Exercise directions:
Keeping every line intact, repeat the data word for word.

┌─ Input for this task

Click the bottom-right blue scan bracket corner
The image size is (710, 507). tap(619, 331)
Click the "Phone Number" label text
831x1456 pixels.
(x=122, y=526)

└─

Solution:
Click the bottom-right blue scan bracket corner
The image size is (710, 507). tap(619, 331)
Click the "Phone Number" label text
831x1456 pixels.
(x=122, y=526)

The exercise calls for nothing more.